All models share the same DataPipelineConfig - identical target, resolution, location, features, and horizon - ensuring a fair comparison.

from sklearn.preprocessing import RobustScaler, StandardScaler

from twiga.core.config import DataPipelineConfig, ForecasterConfig

data_config = DataPipelineConfig(
    target_feature="NetLoad(kW)",
    period="30min",
    latitude=32.371666,
    longitude=-16.274998,
    calendar_features=["hour", "day_night"],
    exogenous_features=["Ghi"],
    forecast_horizon=48,
    lookback_window_size=96,
    input_scaler=StandardScaler(),
    target_scaler=RobustScaler(),
)
train_config = ForecasterConfig(split_freq="months", train_size=3, test_size=1, num_splits=2)

data_config

3. Building a multi-model forecaster#

Passing multiple model configs to TwigaForecaster trains all of them in a single fit() call. Here we combine four ML tree models with two NN models.

Why mix ML and NN? Tree models (LightGBM, XGBoost, CatBoost) are strong on tabular feature interactions; NN models (MLPF, MLPGAM) learn sequential patterns and temporal structure. Their error patterns tend to be complementary - ideal for ensembling.

from IPython.display import clear_output

from twiga import TwigaForecaster
from twiga.models.ml import CATBOOSTConfig, LIGHTGBMConfig, LINEAREGConfig, XGBOOSTConfig
from twiga.models.nn import MLPFConfig, MLPGAMConfig

mlpf_config = MLPFConfig.from_data_config(data_config)
mlpf_config.max_epochs = 2
mlpf_config.rich_progress_bar = False

mlpgam_config = MLPGAMConfig.from_data_config(data_config)
mlpgam_config.max_epochs = 2
mlpgam_config.rich_progress_bar = False

forecaster = TwigaForecaster(
    data_params=data_config,
    model_params=[
        LINEAREGConfig(),
        LIGHTGBMConfig(),
        XGBOOSTConfig(device="cpu"),
        CATBOOSTConfig(task_type="CPU"),
        mlpf_config,
        mlpgam_config,
    ],
    train_params=train_config,
)
forecaster.fit(train_df=train_df, val_df=val_df)
clear_output()
log.info("All models trained.")

4. Strategy 1: Mean#

The simplest strategy: average predictions from all models equally. Works well when models are roughly equally accurate and errors are independent.

pred_mean, metric_mean = forecaster.evaluate_point_forecast(test_df=test_df, ensemble_strategy="mean")
clear_output()

agg_mean = metric_mean.groupby("Model")[["mae", "rmse", "corr"]].mean().round(3)
log.info("Mean ensemble — metrics by model:")
log.info("\n%s", agg_mean.to_string())

5. Strategy 2: Median#

The median is robust to outlier models. If one model produces a wildly inaccurate forecast on a given day, the median ignores it - unlike the mean, which is pulled toward extreme values.

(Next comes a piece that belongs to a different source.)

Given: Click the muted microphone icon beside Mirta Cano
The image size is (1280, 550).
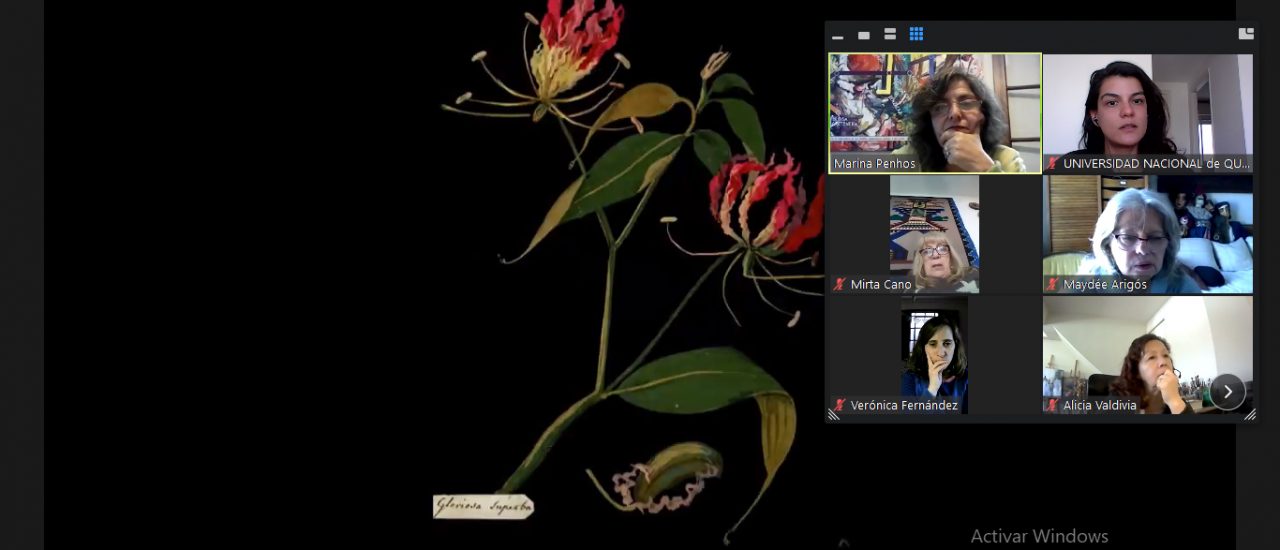Looking at the screenshot, I should (x=840, y=284).
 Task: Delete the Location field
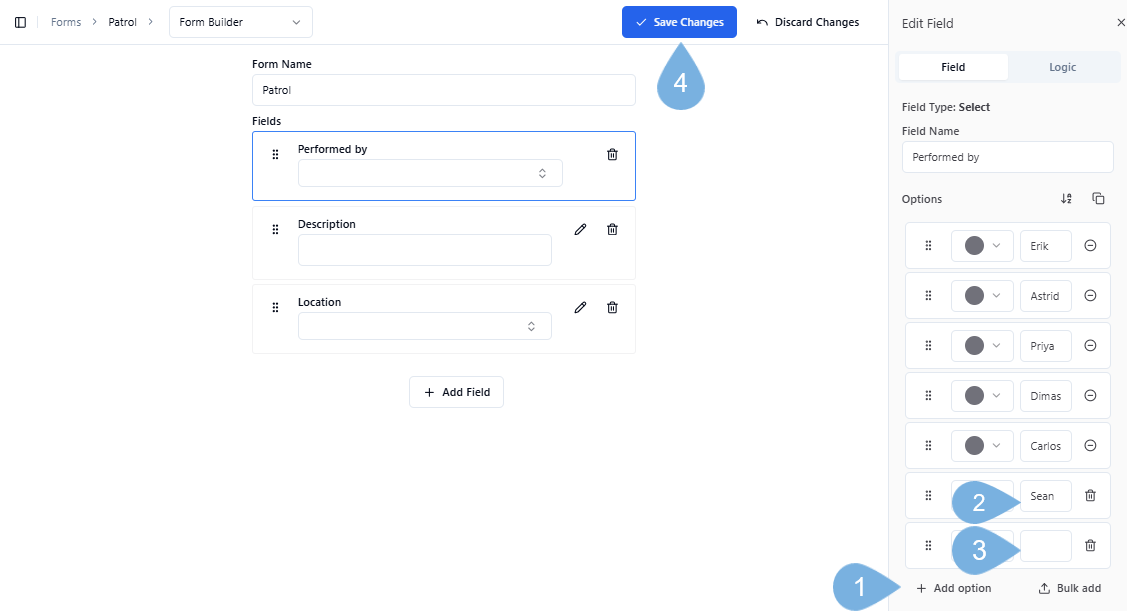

Use median when you suspect that one or more models may occasionally produce large errors. Use mean when all models are well-calibrated and you want to exploit all available information.

pred_median, metric_median = forecaster.evaluate_point_forecast(test_df=test_df, ensemble_strategy="median")
clear_output()

agg_median = metric_median.groupby("Model")[["mae", "rmse", "corr"]].mean().round(3)
log.info("Median ensemble — metrics by model:")
log.info("\n%s", agg_median.to_string())

6. Strategy 3: Weighted#

In the weighted ensemble, each model’s contribution is scaled by its validation performance. Models that achieved lower validation error receive a higher weight - in effect, the ensemble automatically up-weights the best models.

Weights are computed internally from the validation data passed to fit() and are inversely proportional to each model’s validation MAE. You do not need to specify weights manually.

Key concept - weighted ensemble

In the weighted strategy, each model’s contribution is scaled inversely to its validation MAE: a model with half the MAE of another gets twice the weight. Concretely, if model i has validation MAE = eᵢ, its weight is:

wᵢ = (1 / eᵢ) / Σⱼ (1 / eⱼ)

When to prefer weighted over simple mean:

  • When models differ significantly in quality (one model is clearly better than others)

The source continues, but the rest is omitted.